Tim yang terdiri dari Dika Ramdhani Kusuma (8.4) dan Teungku Muhammad Baginda Syah (8.3) berhasil meraih juara I setelah sukses mempromosikan sains [fisika] dan teknologi dengan cara yang menyenangkan. Mereka beradu kreativitas dalam mendesain roket dari botol bekas, yang diluncurkan menggunakan tekanan udara untuk mencapai target tertentu.
Pembina Robotik MTsN 38, Dian Islamiati mengaku bersyukur timnya berhasil menunjukan cara kerja fisika melalui praktik roket dengan menerapkan rumus hukum newton 1 dan hukum newton 3. "Lomba sains ini untuk mengembangkan kreativitas, fokus dan kerjasama siswa dalam merancang dan peluncuran roket serta menentukan titik pusat," kata Dian kepada tim Humas.
Dian menjelaskan, saat berlomba timnya terlebih dulu menyiapkan 2 botol soda (merk bebas), memisahkan 1 botol untuk dipotong setengah yang diberi pemberat berupa plastisin, kemudian disambung dengan satu botol lainnya hingga membentuk sebuah badan roket. Untuk sayap roket, siswa MTsN 38 ini menyiapkan infraboard sebagai sayap roket yang dibentuk jajar genjang/trapesium.
"Setelah sayap ditempelkan pada sisi roket menggunakan selotip, roket berisi air dengan takaran 250 L/300 L yang telah dipasangkan noozle serta berisi tekanan dari pompa ini siap diluncurkan ke arah target," terang Dian.
Atas raihan prestasi siswa yang dibinanya ini, Dian berharap menjadi awal langkah yang baik untuk dapat ditularkan kepada siswa lainnya. "Dan semoga setelah ini semakin banyak siswa yang berprestasi baik di tingkat nasional bahkan internasional," ujar Dian.
Kepala MTsN 38, Hujaeni Roup menyambut baik raihan prestasi lain siswanya di bidang sains ini.
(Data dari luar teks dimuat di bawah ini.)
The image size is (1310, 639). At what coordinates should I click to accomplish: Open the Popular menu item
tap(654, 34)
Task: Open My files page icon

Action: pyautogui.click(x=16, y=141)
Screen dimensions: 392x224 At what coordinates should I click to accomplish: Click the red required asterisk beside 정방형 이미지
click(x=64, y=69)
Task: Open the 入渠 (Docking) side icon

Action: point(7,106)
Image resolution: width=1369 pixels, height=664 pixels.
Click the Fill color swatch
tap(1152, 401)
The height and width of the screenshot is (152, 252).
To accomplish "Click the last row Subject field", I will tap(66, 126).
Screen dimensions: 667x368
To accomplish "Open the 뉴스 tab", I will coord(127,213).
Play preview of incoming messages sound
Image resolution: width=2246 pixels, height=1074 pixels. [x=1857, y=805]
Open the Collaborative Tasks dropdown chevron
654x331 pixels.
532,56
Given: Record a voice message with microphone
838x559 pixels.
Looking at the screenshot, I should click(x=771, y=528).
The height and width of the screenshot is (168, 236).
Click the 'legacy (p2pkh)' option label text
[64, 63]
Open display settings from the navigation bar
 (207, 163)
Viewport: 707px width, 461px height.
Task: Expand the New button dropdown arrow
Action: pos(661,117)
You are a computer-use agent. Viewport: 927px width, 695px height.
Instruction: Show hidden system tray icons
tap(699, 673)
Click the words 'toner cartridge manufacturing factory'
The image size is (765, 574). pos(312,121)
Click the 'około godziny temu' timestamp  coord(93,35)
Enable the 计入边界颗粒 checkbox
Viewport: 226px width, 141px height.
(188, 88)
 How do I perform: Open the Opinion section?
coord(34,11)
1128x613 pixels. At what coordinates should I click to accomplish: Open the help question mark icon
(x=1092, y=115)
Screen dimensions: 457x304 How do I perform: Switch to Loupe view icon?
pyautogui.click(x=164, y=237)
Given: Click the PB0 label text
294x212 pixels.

Ia mengaku madrasah sedang berusaha melakukan berbagai inovasi dalam bimbingan prestasi dengan menargetkan capaian prestasi bidang akademik maupun non akademik.
Hujaeni menuturkan, capaian itu sudah terlihat hasilnya setelah MTsN 38 berada di 10 besar sekolah berprestasi di DKI Jakarta. "Alhamdulillah, kemarin kami berprestasi lagi di bidang sains, ini semua berkat kolaborasi dan sinergi seluruh sivitas madrasah," pungkas Hujaeni. [Z].